Добавить в цитаты Настройки чтения

Страница 8 из 59



Стараясь побольше награбить и к тому же получить удовольствие, развлекаясь с красивыми полинезийками, американцы тоже ни с кем раньше не церемонились. Но с приходом французов на Таити и Маркизские острова положение американских китобоев и скупщиков копры и жемчуга резко изменилось. Теперь, чтобы зайти на какой-нибудь из островов архипелага, они должны были спрашивать позволения у французских резидентов и платить довольно высокую пошлину. Кроме того, вести торговлю с местным населением отныне разрешалось только через посредничество французов.

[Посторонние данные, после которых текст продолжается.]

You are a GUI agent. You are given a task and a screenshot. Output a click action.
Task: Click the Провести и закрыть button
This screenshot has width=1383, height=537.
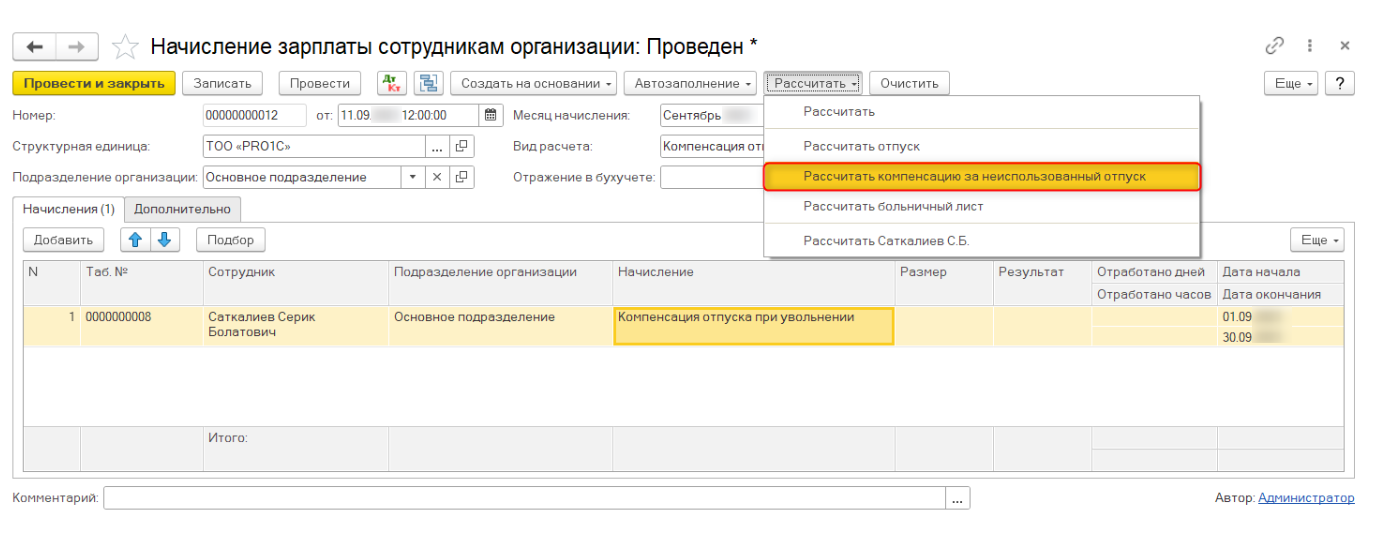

Конечно, американцев такой оборот дела не устраивал. Поэтому они начали всячески заигрывать с островитянами, чтобы, заручившись их поддержкой, либо попытаться изгнать французов, либо, если это не удастся, с помощью местного населения найти пути для прибыльной контрабанды, то есть в обход французов продолжать на островах ту же политику, но несколько более хитро. Вот, мол, французы вам ничего не дают, только грабят вас, а мы хорошие, привозим вам разные товары, хотя для нас это очень опасно. Ведь всем известно, как франи ненавидят людей из страны Марите[2]. Потому что люди из страны Марите настоящие друзья островитян, а франи их заклятые враги.

Как бы то ни было, но французов американцы всегда ругали, и островитянам это нравилось. Даже на непримиримой Фату-Хиве, не желавшей дружбы ни с какими бледнолицыми, людей из страны Марите встречали вполне терпимо. Как не очень надежных, но все же союзников в борьбе против общего врага.

Дружбой полинезийцев с американцами и решил воспользоваться Дэвис, хорошо знакомый с обстановкой на соседних с архипелагом Паумоту Маркизских островах.

— Нет, великий вождь, — сказал он, — я говорю правду, мой дом на земле Паумоту. Я родился в стране Марите, но на земле Паумоту у меня много друзей, они хотят, чтобы я и мои люди жили с ними. Мы все из страны Марите.

— Твои слова, краснобородый, лживы, как толстые ноги, которые обещают всех обогнать, — ответил вождь с презрением. — Мои люди видели на твоем корабле большие пушки. Зачем людям из страны Марите такие пушки? Они приходят к нам с товарами, мы не видели пушек на кораблях людей из страны Марите.

— Но, великий вождь, мой корабль на землю Фату-Хива выбросила буря. Мы шли к земле Турбуаи, там живут наши враги.

— И ты взял пушки, чтобы стрелять в людей земли Турбуаи?

— Да, великий вождь, — подтвердил Дэвис, думая, что его ответ прозвучал достаточно убедительно. Он назвал первые пришедшие на ум ближайшие острова, не зная, что на архипелаге Турбуаи недавно началась война с французами и это уже известно маркизанцам.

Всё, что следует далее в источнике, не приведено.